WHAT YOU ARE ASKED TO DO
Report back each line of the records that contains the string "Guides".
-- MATERIAL FOR THE TASK follows --
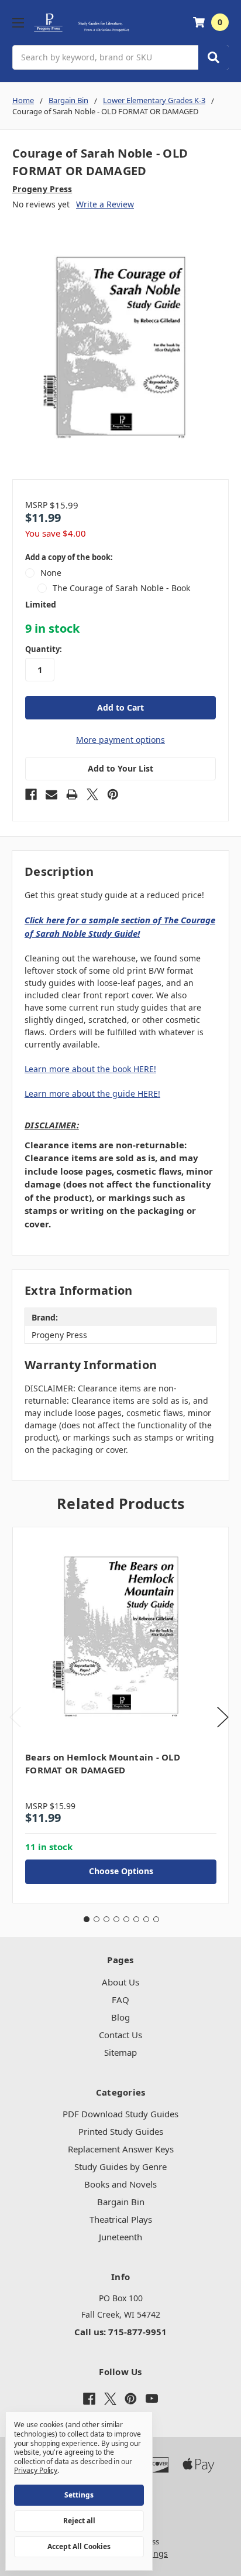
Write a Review (105, 204)
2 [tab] (96, 1919)
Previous (15, 1717)
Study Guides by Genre (120, 2166)
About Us (120, 1982)
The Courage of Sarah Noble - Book (121, 587)
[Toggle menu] (18, 22)
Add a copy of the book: (69, 557)
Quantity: (43, 649)
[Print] (72, 794)
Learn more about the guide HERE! (92, 1093)
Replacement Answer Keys (121, 2149)
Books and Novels (120, 2184)
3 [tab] (106, 1919)
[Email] (51, 794)
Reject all (79, 2521)
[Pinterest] (113, 794)
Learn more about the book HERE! (90, 1068)
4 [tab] (116, 1919)
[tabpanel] (120, 1715)
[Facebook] (31, 794)
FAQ (120, 1999)
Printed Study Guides (120, 2131)
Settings (79, 2495)
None (50, 572)
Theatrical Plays (120, 2219)
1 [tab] (86, 1919)
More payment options (120, 739)
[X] (92, 794)
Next (223, 1717)
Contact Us (120, 2035)
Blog (120, 2017)
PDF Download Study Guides (120, 2114)
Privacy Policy (35, 2470)
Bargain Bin (120, 2201)
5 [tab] (126, 1919)
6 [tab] (136, 1919)
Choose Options (121, 1870)
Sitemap (120, 2052)
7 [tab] (146, 1919)
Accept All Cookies (79, 2546)
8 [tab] (156, 1919)
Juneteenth (120, 2237)
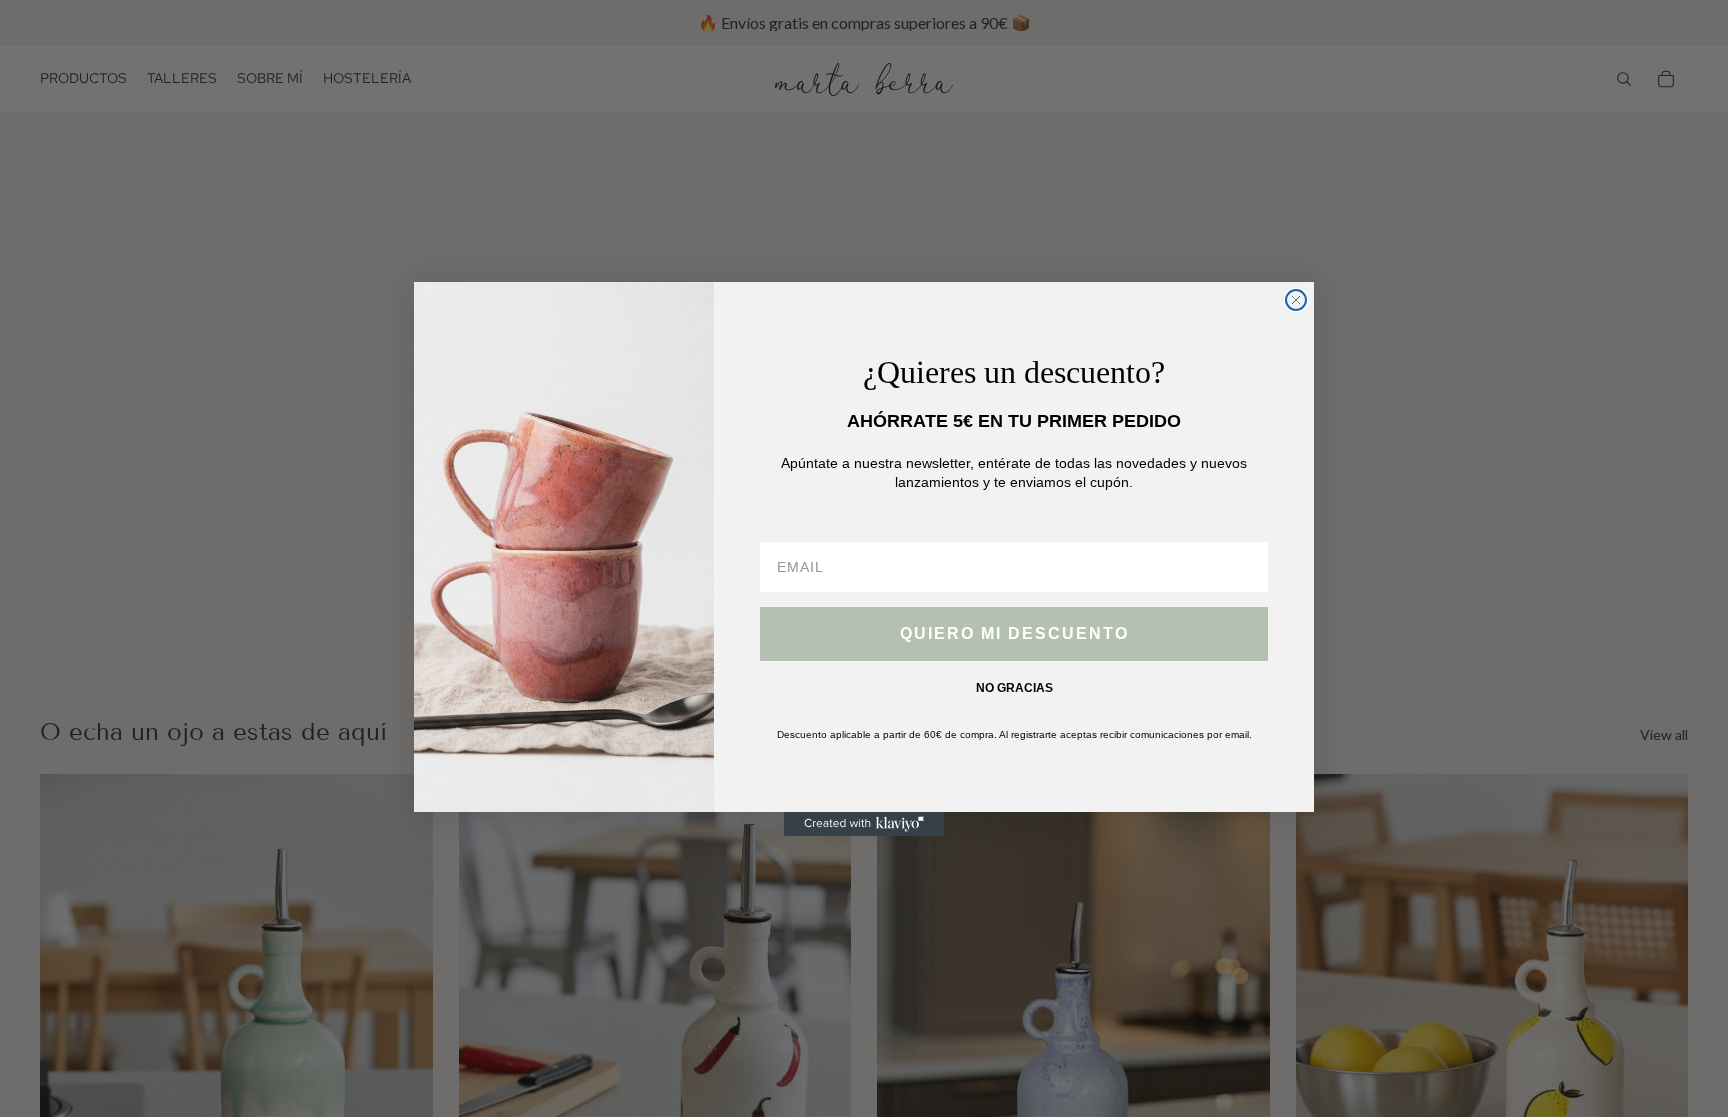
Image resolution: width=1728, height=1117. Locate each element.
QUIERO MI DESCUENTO (1014, 633)
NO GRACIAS (1014, 688)
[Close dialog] (1296, 300)
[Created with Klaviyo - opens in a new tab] (864, 824)
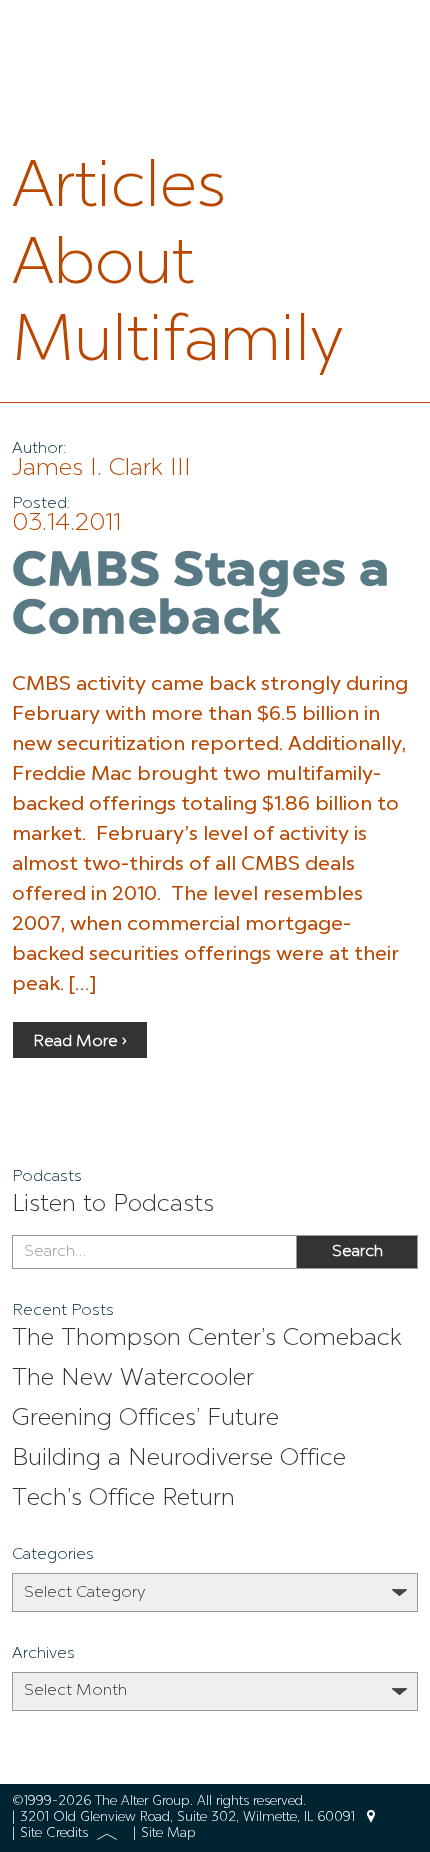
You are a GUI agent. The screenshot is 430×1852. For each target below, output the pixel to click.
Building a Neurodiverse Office (179, 1459)
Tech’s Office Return (123, 1499)
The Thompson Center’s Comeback (207, 1339)
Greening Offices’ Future (145, 1419)
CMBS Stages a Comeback (201, 597)
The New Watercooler (133, 1379)
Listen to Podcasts (113, 1205)
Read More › (80, 1042)
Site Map (168, 1833)
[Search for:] (154, 1252)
-- MATERIAL FOR THE TASK concluded --
EXERCISE OUTPUT
Study Guides by Genre (120, 2166)
Printed Study Guides (120, 2131)
PDF Download Study Guides (120, 2114)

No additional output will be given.